**Challenge:**
Reproduce the speech on Catholic education from "Today the Catholic" down to "traditional educational model.", replacing "students" with "pupils" throughout.

**Provided text:**
Premier, Madam Speaker, members of parliament, distinguished guests, ladies and gentlemen.
The Catholic Church is well-known for its commitment to the education of the young. Education has always been a significant element of the Church’s mission. It is born of an awareness that the human being flies on two wings – faith and reason. The Catholic Church has always been a strong advocate of human learning. Its history is filled with great scholars, and men and women who have advanced human thought.
In recent centuries the Church has been at the forefront of offering education to the masses. Many remarkable saints stepped forward to form religious orders dedicated to education, particularly of the poor. Our first Australian canonised saint was one such person.
Today the Catholic Church educates one in five Tasmanians. It continues its practice of giving a preferential option to the poor. We maintain schools in areas like Rosebery, and in other remote and regional areas. 55% of our students are in the lowest two socio-economic quartiles. Recently the establishing of the Flexible Learning Centre has given expression to the Church’s commitment to assist in the education of those who cannot manage within the traditional educational model.

**Material shown:**
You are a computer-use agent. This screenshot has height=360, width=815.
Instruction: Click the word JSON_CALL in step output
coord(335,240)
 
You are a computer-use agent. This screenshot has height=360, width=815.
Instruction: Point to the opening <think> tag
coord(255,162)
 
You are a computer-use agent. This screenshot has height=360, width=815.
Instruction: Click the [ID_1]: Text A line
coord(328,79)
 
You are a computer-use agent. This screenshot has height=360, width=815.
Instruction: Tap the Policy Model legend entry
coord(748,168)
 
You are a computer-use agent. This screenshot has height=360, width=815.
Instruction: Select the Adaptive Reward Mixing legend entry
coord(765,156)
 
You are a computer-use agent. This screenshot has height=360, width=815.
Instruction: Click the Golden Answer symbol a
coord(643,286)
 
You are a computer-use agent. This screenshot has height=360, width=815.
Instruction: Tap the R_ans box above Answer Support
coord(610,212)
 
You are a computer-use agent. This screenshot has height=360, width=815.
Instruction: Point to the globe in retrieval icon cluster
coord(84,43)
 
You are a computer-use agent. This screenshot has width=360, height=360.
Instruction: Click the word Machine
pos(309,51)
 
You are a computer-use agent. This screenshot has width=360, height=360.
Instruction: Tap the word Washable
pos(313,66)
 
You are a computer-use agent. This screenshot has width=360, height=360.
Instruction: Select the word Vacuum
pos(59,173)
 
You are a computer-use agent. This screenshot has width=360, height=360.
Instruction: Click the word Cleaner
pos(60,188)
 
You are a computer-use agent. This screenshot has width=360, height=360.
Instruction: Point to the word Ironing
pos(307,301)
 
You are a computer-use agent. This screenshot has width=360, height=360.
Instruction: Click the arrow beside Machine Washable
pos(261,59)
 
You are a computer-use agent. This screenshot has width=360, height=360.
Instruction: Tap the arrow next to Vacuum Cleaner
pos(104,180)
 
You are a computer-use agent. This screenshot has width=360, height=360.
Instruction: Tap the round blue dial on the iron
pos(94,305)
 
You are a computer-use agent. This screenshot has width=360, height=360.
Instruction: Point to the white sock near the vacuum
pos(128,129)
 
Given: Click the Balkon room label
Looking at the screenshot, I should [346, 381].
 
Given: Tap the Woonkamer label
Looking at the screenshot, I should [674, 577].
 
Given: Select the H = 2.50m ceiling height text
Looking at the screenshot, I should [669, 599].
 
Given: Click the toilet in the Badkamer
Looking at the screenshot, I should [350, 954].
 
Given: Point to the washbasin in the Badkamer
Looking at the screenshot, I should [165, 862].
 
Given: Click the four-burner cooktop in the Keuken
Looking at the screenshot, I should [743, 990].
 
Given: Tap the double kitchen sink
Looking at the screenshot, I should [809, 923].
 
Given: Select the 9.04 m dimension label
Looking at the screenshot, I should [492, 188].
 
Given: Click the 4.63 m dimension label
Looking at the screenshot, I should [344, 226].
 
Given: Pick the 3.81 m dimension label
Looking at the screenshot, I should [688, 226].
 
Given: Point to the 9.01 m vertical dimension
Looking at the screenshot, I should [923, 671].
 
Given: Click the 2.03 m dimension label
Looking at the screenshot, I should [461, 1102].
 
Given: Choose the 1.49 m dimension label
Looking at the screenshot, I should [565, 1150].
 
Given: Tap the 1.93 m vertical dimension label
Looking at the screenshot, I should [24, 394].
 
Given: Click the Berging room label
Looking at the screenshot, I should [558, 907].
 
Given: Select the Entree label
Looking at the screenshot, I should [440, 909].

**The answer:**
Today the Catholic Church educates one in five Tasmanians. It continues its practice of giving a preferential option to the poor. We maintain schools in areas like Rosebery, and in other remote and regional areas. 55% of our pupils are in the lowest two socio-economic quartiles. Recently the establishing of the Flexible Learning Centre has given expression to the Church’s commitment to assist in the education of those who cannot manage within the traditional educational model.